A goiter is an abnormally large thyroid gland. A goiter develops either because the whole gland is swollen or the gland has multiple growths or nodules on it. While some people with a goiter have no symptoms, others may have symptoms of an overactive or underactive thyroid.

  • Hyperthyroidism is the medical term for an overactive thyroid, which produces too much thyroid hormone. Symptoms may include: Anxiety, rapid heart rate, diarrhea, weight loss.
  • Hypothyroidism refers to an underactive thyroid, which products too little thyroid hormone.  Symptoms may include: Depression, fatigue, constipation, weight gain.

What Causes a Goiter?
Causes of goiters include: 

  • Iodine deficiency — A goiter may be caused by not getting enough iodine through the foods you eat. However, it is rare in the United States, because table salt is supplemented with iodine.  
  • Graves' disease — This autoimmune disorder causes hyperthyroidism. Grave’s disease causes the body to produce a protein called thyroid-stimulating  immunoglobulin that mistakenly attacks the thyroid, causing it to overproduce thyroid hormones and swell in size.
  • Hashimoto's disease — This is another autoimmune disorder in which antibodies damage thyroid cells, leaving fewer cells to produce thyroid hormones. The pituitary gland, which controls your thyroid, stimulates the thyroid to produce more hormones, making the thyroid swell. Hashimoto’s disease is the most common cause of hypothyroidism.
  • Thyroid nodules — Nodules are overgrowths of tissue that may overproduce thyroid hormone or many not cause any symptoms. Rarely, nodules may contain cancer cells.
  • Thyroiditis — This condition is an inflammation of the cells in the thyroid that may cause the thyroid to produce too much or too little thyroid hormone.
  • Thyroid cancer — Cancerous cells may grow in nodules on the thyroid.    

Treatments for Goiters
Treatment depends on the cause of the goiter and your symptoms. If your goiter is caused by low iodine intake, you may be treated with iodine supplements and thyroid hormone.
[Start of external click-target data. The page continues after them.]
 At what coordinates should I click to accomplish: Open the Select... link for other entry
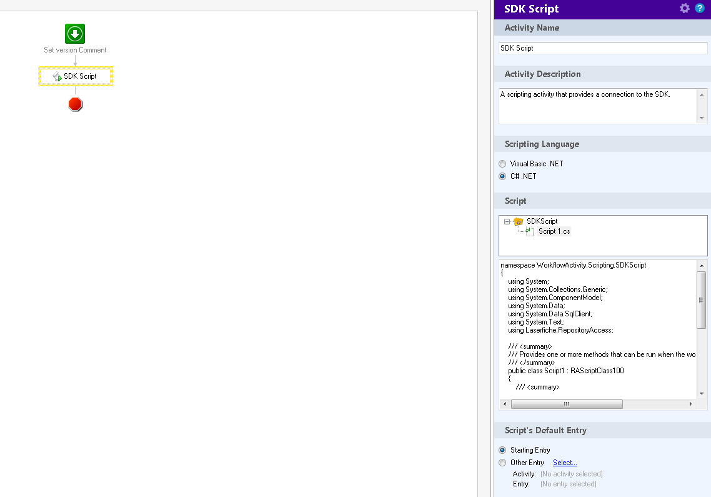(565, 463)

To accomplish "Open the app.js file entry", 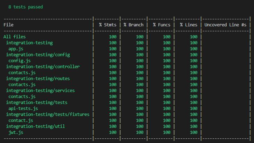I will click(x=16, y=48).
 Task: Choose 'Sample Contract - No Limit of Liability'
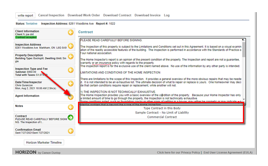[x=161, y=113]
If your goiter is caused by Hashimoto’s thyroiditis, and you have hypothyroidism, treatment typically involves taking a pill containing thyroid hormone every day.

If the goiter is caused by hyperthyroidism, you may be treated with radioactive iodine, which is given as a pill and causes the thyroid gland to shrink and make less thyroid hormone. Radioactive iodine is only absorbed by the thyroid gland, so it does not harm other cells in your body. Another treatment involves removal of part or the entire thyroid by a surgeon. You may need to take thyroid hormones after surgery.  

If the goiter does not cause any symptoms, you may not need any treatment. Your doctor will monitor the goiter over time and check to see if you develop symptoms of hypothyroidism or hyperthyroidism. If the goiter keeps growing and causes breathing or swallowing problems, your doctor may suggest that you have all or part of the thyroid gland removed by an endocrine surgeon.